* THE TASK: Reproduce the listing below exactly, from its first line down to and including the line with "Screen dimensions: 800x581".

* INFORMATION PROVIDED:
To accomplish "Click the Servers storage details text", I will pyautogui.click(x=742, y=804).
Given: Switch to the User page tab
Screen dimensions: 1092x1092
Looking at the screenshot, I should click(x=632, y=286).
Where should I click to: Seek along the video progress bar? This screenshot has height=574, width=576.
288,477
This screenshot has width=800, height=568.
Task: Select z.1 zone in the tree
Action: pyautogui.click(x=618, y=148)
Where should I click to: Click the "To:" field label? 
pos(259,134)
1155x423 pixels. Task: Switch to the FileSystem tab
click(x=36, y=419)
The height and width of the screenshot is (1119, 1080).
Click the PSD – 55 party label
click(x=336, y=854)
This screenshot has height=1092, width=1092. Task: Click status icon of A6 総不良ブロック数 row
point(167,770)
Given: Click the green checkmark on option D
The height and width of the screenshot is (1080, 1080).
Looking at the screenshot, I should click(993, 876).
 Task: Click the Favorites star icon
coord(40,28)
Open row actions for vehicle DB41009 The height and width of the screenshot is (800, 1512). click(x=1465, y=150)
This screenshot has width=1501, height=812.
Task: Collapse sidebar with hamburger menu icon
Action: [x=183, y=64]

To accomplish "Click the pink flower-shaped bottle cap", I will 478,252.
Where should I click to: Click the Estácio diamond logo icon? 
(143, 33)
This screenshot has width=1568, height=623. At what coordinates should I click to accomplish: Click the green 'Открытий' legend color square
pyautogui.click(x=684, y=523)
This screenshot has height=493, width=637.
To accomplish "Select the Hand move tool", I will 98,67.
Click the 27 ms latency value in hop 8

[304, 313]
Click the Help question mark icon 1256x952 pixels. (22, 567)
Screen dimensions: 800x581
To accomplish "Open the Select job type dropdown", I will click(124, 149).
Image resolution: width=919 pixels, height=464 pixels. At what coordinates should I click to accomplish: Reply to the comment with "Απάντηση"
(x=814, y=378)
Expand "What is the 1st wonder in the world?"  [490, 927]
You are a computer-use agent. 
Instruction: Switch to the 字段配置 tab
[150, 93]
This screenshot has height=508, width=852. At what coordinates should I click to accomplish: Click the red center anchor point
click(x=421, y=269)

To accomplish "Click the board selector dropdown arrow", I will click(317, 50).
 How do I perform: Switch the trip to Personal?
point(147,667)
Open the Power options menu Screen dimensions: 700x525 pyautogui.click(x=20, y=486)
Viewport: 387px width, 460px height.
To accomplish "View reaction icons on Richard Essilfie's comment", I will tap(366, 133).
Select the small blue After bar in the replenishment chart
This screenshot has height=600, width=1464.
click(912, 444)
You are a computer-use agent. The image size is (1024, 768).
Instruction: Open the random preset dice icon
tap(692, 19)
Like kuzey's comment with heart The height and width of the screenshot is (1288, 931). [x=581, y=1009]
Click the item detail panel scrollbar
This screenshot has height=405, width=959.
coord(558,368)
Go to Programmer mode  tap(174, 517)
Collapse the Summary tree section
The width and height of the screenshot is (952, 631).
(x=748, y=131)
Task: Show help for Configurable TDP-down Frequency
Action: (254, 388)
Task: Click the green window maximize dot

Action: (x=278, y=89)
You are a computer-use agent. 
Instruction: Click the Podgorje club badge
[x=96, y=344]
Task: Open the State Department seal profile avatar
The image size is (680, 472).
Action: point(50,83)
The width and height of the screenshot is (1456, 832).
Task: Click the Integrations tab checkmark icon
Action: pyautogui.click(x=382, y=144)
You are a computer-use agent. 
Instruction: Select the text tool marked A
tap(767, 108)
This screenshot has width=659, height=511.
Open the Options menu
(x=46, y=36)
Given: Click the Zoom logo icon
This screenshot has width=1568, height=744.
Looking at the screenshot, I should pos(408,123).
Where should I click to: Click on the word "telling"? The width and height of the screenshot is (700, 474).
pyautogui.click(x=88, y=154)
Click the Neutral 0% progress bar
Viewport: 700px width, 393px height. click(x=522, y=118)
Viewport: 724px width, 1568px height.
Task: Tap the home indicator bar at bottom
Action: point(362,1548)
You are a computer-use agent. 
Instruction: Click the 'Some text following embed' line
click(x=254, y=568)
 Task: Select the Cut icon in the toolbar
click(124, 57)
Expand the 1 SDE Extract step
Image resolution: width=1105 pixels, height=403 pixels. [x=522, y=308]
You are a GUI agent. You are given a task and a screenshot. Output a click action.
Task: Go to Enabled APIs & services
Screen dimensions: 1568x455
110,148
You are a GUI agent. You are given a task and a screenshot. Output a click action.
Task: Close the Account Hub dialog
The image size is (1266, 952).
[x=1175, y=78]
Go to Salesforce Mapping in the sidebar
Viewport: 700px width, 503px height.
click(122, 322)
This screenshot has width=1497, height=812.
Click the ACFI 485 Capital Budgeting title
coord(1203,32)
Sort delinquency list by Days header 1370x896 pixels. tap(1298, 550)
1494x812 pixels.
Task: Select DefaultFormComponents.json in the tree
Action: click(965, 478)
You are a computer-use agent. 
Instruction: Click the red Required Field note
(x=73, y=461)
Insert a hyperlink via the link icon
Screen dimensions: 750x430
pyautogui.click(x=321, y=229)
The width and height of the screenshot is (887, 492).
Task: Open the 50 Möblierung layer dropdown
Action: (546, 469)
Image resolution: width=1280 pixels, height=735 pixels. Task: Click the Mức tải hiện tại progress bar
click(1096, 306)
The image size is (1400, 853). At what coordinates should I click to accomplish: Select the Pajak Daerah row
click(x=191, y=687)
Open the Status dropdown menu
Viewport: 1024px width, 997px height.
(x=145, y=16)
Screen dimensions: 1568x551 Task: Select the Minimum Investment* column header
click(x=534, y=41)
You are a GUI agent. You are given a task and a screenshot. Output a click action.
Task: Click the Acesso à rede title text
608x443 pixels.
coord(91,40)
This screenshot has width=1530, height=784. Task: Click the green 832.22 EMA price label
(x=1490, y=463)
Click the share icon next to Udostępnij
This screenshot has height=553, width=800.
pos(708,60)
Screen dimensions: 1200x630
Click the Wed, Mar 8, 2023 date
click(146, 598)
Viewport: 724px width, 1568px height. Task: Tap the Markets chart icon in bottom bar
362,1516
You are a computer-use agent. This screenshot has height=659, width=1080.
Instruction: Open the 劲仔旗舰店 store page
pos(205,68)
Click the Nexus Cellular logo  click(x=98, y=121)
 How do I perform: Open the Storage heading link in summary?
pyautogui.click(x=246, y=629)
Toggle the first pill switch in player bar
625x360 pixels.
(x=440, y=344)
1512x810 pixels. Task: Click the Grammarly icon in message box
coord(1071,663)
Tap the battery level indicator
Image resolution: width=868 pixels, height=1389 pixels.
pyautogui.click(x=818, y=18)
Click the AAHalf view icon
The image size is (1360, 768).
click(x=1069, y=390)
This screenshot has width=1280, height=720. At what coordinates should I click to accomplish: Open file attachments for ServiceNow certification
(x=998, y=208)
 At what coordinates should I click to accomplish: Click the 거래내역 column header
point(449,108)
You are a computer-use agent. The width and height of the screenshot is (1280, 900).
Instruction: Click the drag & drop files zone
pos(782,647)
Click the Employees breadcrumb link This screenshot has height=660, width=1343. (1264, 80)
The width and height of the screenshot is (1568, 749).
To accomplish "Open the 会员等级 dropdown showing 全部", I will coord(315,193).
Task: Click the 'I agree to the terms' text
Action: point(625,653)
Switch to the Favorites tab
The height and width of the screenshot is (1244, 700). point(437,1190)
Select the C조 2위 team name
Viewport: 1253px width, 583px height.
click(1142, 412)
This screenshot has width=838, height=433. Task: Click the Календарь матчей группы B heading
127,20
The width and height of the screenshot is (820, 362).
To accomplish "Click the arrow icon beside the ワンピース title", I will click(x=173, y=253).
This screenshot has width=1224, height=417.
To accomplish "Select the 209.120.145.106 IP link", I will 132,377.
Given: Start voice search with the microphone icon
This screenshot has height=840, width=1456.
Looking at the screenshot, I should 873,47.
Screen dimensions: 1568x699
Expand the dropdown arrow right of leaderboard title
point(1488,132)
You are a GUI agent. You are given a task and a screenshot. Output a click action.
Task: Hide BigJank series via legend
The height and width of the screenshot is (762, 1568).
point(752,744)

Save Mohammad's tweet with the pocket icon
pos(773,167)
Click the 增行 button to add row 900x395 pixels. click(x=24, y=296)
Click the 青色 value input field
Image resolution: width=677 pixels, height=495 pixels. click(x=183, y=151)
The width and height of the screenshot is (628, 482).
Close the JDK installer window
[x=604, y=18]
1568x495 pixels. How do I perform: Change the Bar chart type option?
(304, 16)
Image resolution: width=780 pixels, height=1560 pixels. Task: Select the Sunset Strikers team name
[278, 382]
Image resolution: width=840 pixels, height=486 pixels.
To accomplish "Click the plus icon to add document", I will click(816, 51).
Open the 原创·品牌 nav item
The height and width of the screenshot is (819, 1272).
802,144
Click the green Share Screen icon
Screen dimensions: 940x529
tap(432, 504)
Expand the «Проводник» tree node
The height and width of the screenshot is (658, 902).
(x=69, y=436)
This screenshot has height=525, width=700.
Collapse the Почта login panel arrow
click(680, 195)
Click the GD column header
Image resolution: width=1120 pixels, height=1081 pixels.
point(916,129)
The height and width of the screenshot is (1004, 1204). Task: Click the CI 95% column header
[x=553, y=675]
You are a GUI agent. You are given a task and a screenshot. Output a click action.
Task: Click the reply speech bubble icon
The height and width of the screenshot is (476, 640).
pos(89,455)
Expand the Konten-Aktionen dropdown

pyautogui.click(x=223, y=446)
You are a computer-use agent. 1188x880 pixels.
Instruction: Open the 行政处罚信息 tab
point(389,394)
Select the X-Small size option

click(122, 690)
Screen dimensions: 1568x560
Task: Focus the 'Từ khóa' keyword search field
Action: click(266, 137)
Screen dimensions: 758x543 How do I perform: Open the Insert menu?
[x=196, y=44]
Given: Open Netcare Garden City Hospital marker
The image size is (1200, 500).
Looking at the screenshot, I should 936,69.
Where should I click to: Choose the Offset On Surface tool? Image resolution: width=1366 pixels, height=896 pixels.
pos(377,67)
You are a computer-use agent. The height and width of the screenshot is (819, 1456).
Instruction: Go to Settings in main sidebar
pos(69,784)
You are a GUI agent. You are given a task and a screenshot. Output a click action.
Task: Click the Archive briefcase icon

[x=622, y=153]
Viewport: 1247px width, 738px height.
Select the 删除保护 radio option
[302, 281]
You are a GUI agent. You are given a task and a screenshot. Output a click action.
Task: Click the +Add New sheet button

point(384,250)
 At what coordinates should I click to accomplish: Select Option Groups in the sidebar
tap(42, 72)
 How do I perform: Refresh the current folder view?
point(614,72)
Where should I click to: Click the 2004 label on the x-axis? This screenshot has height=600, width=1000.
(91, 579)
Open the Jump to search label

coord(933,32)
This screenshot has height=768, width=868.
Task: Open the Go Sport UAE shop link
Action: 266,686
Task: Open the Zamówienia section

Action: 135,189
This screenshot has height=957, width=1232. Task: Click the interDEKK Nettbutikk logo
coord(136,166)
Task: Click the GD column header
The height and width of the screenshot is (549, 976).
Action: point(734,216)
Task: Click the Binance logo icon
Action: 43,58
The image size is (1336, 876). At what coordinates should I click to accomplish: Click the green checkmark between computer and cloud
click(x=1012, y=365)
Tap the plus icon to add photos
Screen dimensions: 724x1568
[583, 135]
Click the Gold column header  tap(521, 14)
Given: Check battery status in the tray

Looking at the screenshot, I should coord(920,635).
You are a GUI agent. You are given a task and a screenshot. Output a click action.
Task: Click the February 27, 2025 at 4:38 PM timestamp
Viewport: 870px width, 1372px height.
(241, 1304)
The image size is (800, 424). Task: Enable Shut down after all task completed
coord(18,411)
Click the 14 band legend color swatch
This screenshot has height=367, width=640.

* YOUR RESPONSE:
To accomplish "Click the Servers storage details text", I will pyautogui.click(x=742, y=804).
Given: Switch to the User page tab
Screen dimensions: 1092x1092
Looking at the screenshot, I should click(x=632, y=286).
Where should I click to: Seek along the video progress bar? This screenshot has height=574, width=576.
288,477
This screenshot has width=800, height=568.
Task: Select z.1 zone in the tree
Action: pyautogui.click(x=618, y=148)
Where should I click to: Click the "To:" field label? 
pos(259,134)
1155x423 pixels. Task: Switch to the FileSystem tab
click(x=36, y=419)
The height and width of the screenshot is (1119, 1080).
Click the PSD – 55 party label
click(x=336, y=854)
This screenshot has height=1092, width=1092. Task: Click status icon of A6 総不良ブロック数 row
point(167,770)
Given: Click the green checkmark on option D
The height and width of the screenshot is (1080, 1080).
Looking at the screenshot, I should click(993, 876).
 Task: Click the Favorites star icon
coord(40,28)
Open row actions for vehicle DB41009 The height and width of the screenshot is (800, 1512). click(x=1465, y=150)
This screenshot has width=1501, height=812.
Task: Collapse sidebar with hamburger menu icon
Action: [x=183, y=64]

To accomplish "Click the pink flower-shaped bottle cap", I will 478,252.
Where should I click to: Click the Estácio diamond logo icon? 
(143, 33)
This screenshot has width=1568, height=623. At what coordinates should I click to accomplish: Click the green 'Открытий' legend color square
pyautogui.click(x=684, y=523)
This screenshot has height=493, width=637.
To accomplish "Select the Hand move tool", I will 98,67.
Click the 27 ms latency value in hop 8

[304, 313]
Click the Help question mark icon 1256x952 pixels. (22, 567)
Screen dimensions: 800x581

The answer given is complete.